DEL LAGRACE VOLCANO:

one kind of picture any more than I can make one kind of photograph. My story is I think I'm coming out more now, now that I'm this ripe old age, of not wanting to only present a heroic portrait of myself, you know? But there are certain

01:51:00

DEL LAGRACE VOLCANO:

beings that need to pass, you could say, before I'm gonna be able to feel free to tell everything. None of it I'm ashamed of, but I think that it's a survival, but it's like not one of these kitschy triumph over adversity. It's like triumph, adversity, triumph, adversity. It's messy. It's not linear.

01:51:30

DEL LAGRACE VOLCANO:

But I think it's worth telling. I can have the female conditioning to feel like, is my story really worth telling? Who do I think I am anyway? I know I don't come across like that, but I do think that sometimes.

LUCY MUKERJEE:

Thank you for sharing that. Well said. Well, our last question is

01:52:00

LUCY MUKERJEE:

really about this organization, this archive. We'd like you to just say a few words, whatever comes to mind on what do you think is the importance of a project like OUTWORDS, an archive for queer stories?

DEL LAGRACE VOLCANO:

Is it an archive for all queer stories of all ages, or are you just right now focusing on elders before we die away?

01:52:30

LUCY MUKERJEE:

The organization is focused on elders' stories.

DEL LAGRACE VOLCANO:

Okay. So it's not just queer stories, it's queer elder stories.

LUCY MUKERJEE:

That's true. Thank you.

DEL LAGRACE VOLCANO:

I would've so much liked to hear more queer stories when I was growing up. I was fortunate to know queer people and to have that not be strange.

01:53:00

DEL LAGRACE VOLCANO:

I really like hearing people's stories and the ones I've listened to with OUTWORDS so far have been just beautiful and amazing. Sometimes they can be a little heartbreaking, but you know, like I've said, we do live with the kind of safety net that a lot of other people take for granted.

01:53:30

DEL LAGRACE VOLCANO:

I'm looking forward to hearing a lot of the other stories and I'm really impressed if anybody has listened. I don't know if you're gonna cut it or what, but if anybody has listened this long, well done. Thank you.

LUCY MUKERJEE:

Thank you. That's it.
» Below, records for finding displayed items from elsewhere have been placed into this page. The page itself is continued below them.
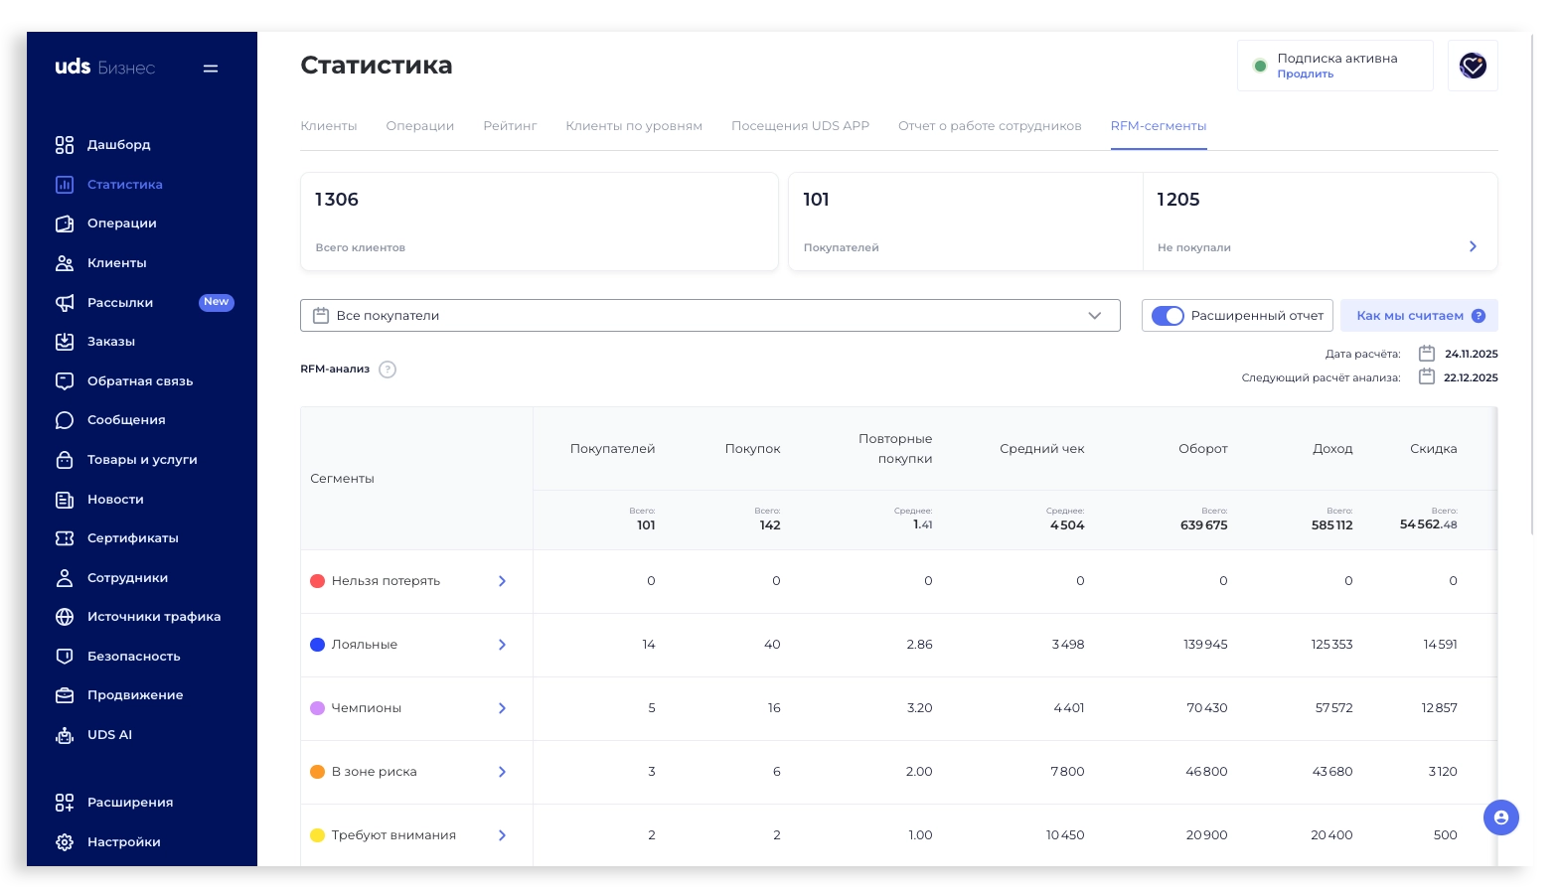This screenshot has height=892, width=1561.
Task: Click the Дата расчёта calendar date 24.11.2025
Action: click(1471, 354)

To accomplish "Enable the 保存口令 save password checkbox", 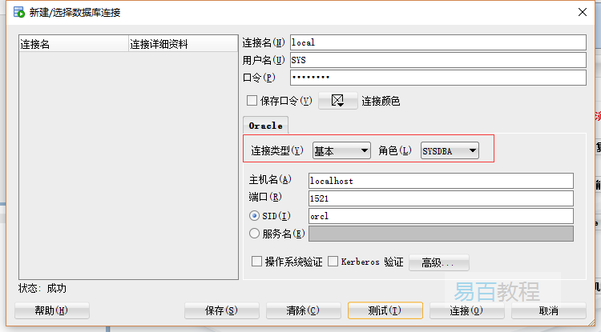I will tap(252, 101).
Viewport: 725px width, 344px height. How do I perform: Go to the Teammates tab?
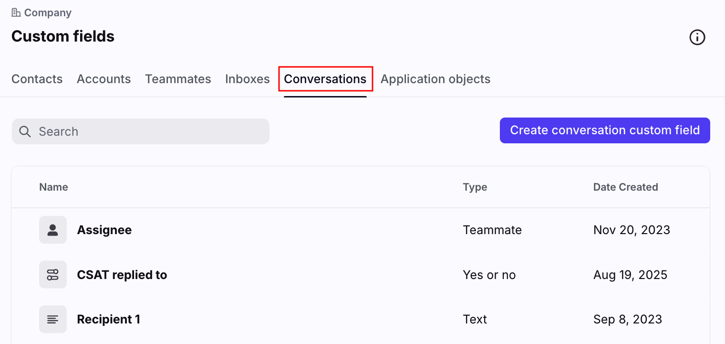pyautogui.click(x=178, y=79)
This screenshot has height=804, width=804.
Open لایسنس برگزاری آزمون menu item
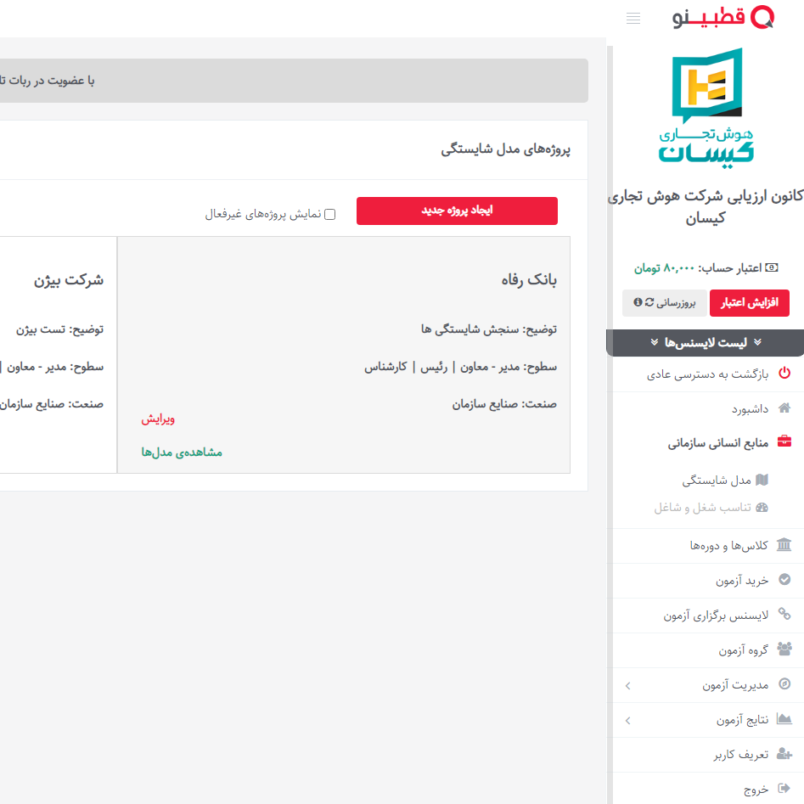click(716, 616)
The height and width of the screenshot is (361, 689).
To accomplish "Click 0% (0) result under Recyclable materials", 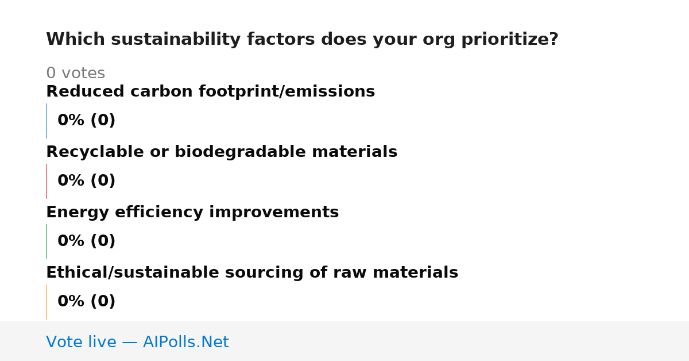I will coord(87,181).
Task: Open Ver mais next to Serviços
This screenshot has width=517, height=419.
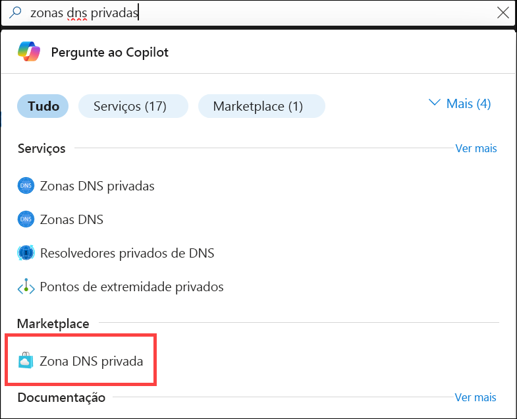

You made it through. You were wonderful. Thank you so much for sharing so, so much. It was really beautiful and I know

01:54:00

LUCY MUKERJEE:

it would be really meaningful to the viewers.

DEL LAGRACE VOLCANO:

You were easy to bounce off of, so thank you for that.

LUCY MUKERJEE:

I'm glad.

DEL LAGRACE VOLCANO:

Now it's --

LUCY MUKERJEE:

Is it very late dinner?

DEL LAGRACE VOLCANO:

No, it's not very late, but it's very raining. I think our heat wave is finally over now. See, I should have -- I mean, I didn't get to show you any of my muscles or anything, but

01:54:30

DEL LAGRACE VOLCANO:

I'm gonna make that video. I'm gonna make that video and have to decide what to wear and get back into the gym so I don't injure myself again. I think it's good. I think it's really good to -- I'm so glad, I don't know who all managed it, but it seems like you're a very well-funded, very professional organization. Thank you, Juan, if you're still listening.